The Lies I Tell(46)



“Don’t worry.”

But since Meg’s return, a different version of her has emerged. She isn’t the one-dimensional con artist who’d lived inside my imagination for so many years. She’s a woman who hates men like Ron as much as I do. Who always insists on paying for lunch and ends up tipping 30 percent. Who rolls her window down at red lights to give $5 to the homeless person standing there.

“Where are you going to pitch the story? And when?”

“I don’t know,” I hedge. I’d been thinking about Vanity Fair or Esquire. This is exactly the kind of big, splashy story they would love—a beautiful, mysterious female con artist—but all I have are some ten-year-old claims and a lot of empty space. “I need to know where she’s been and what she’d done to get an idea of what she’s doing now.”

“Where does she say she’s been?”

“Michigan. Selling real estate,” I say. “She’s got a website, with photos of houses she’s sold and client testimonials.”

“Fake?”

“Almost certainly. But it’s a dead end.” In the weeks since Meg’s return, I haven’t been able to find any company in Michigan operating under the name Ann Arbor Realty. An image search of the listings from her website were all traced back to Zillow or Redfin with other agents’ names attached. “I’m stuck,” I admit. “None of the databases I have access to are going to turn up what Meg wants to keep hidden.”

“Let me put one of my researchers on it, off the books. See what we can turn up.”

I’d been hoping she’d offer. “Really?” I say. “That would be amazing. All I need is a lead—a name, a location. I can do the rest.”

“Your mom must be loving this,” she says.

I sigh into the phone and stare out the window. “She’s constantly at me, texting suggestions, and offers to read pages. When I told her I was going undercover, she practically had kittens.”

Jenna laughs. “She means well.”

I know Jenna is right, but it runs deeper than that with my mother. The expectations I always seem to fall short of, the disappointment that my big break at the LA Times resulted in a career writing piecework while my grad school friends have gone on to write for major outlets. When Jenna got hired by the New York Times, instead of being happy for Jenna, the first thing my mother said was Why didn’t you go for that job yourself?

“Other than worrying about you, how’s Scott?” Jenna asks.

“He’s doing well,” I say.

“When are you guys going to set a date?” she asks. “I want to make sure I put in for time off.”

“I don’t know. We’re both so busy. Maybe after I sell this Meg story, we can sit down and get something calendared.”

“You make it sound like you’re booking a gynecologist appointment. Try to be a little excited.”

I laugh. “I’m excited. I just have a lot to do. I’m basically working two jobs.”
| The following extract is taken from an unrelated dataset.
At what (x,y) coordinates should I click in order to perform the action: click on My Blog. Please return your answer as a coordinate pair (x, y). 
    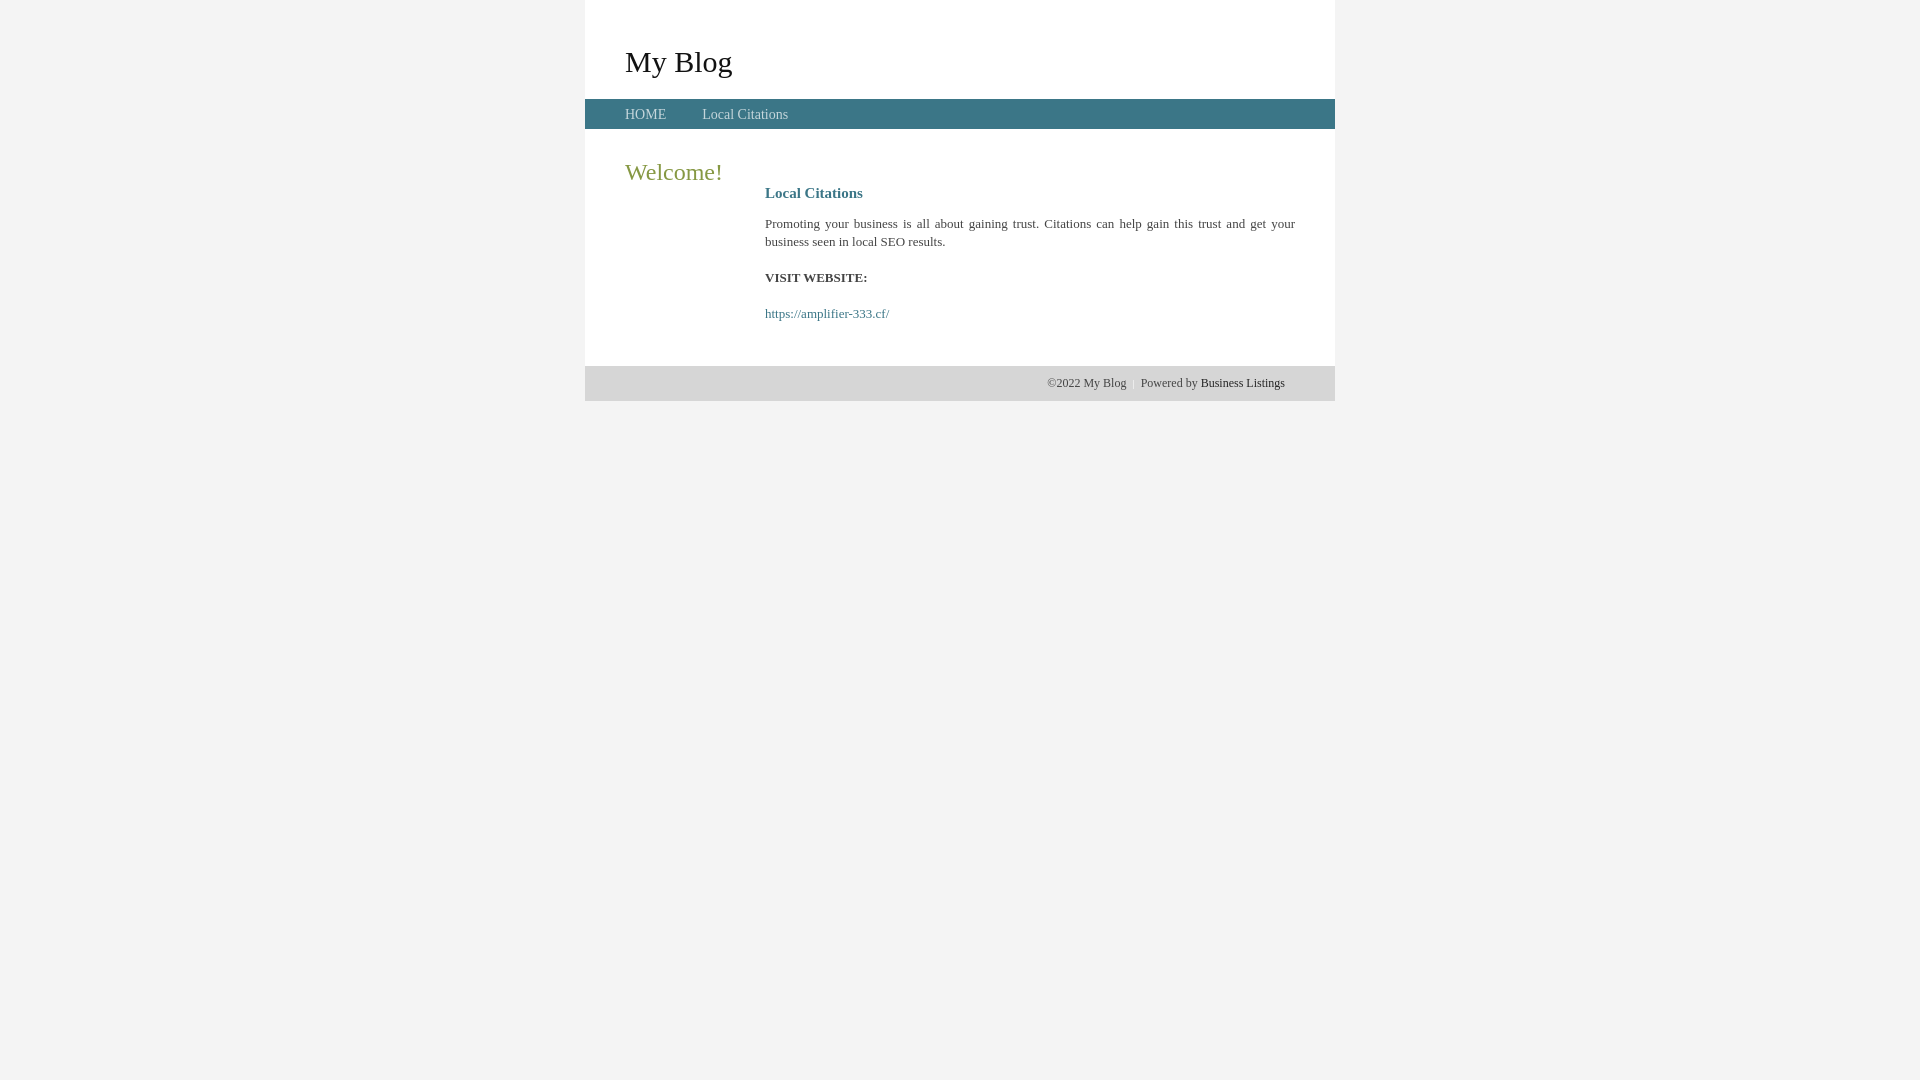
    Looking at the image, I should click on (679, 61).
Jenna’s silent for a minute, as if she’s weighing my words. “Just make sure that’s all it is. I know I’ve said it before, but there’s no shame in changing your mind.”

“Scott’s been doing great,” I tell her. “Working the program. All is well, I promise.”

Jenna waits a beat before saying, “I gotta run. Call me this weekend?”

“Will do.”

After we hang up, I stare at the phone. I miss having a friend. Someone to meet for lunch or a quick coffee. Someone I don’t have to always be on guard around, looking for lies and manipulation slipped into conversations. All the pretending, all the role-playing takes an emotional toll. I think back again to Scott’s undercover friend, to what he’d always say. After a while, if you’re not careful, you can lose sight of the line. You no longer think in terms of me or them and only in terms of us.





Meg


July

Fifteen Weeks before the Election

Six weeks into the job and I will admit, I’m starting to worry. I’ve never had a deadline like the one I have with the election, and like any deadline that starts to loom…the closer you get to it, the more you begin to panic that the pieces might not come together in time.

And I can’t help but wonder if I’ve got a blind spot. Never before has a job been so personal. So raw. Never before have I had so much invested in the outcome. This is my magnum opus, and I am flat-out stalled.

I’ve got Kat, bless her heart, keeping us busy with properties Ron might like. If she thought this job was going to be mostly yoga and lunches with a few contracts here and there, she’s got another thing coming. I actually need her to work.

I’m out with Ron at least three times a week, carving out an hour here, an hour there from his busy campaign schedule, ostensibly looking for the perfect property to add to his portfolio. But my real job is to keep him talking. I can’t execute the first part of my plan—the one that centers around Canyon Drive—until I know for sure what decisions Ron will make in the second half.

Despite all the apartments and duplexes we’ve seen, I have no intention of selling him anything. But this entire job hinges on Ron’s belief that I will.

***

I’ve had Kat dig up properties in price points ranging from $3 million to $10 million. Ron has looked at all of them with an open mind. Every time I ask him how he feels about the price, he gives me a throwaway comment about his business manager, Steve, who keeps him in cash and out of jail.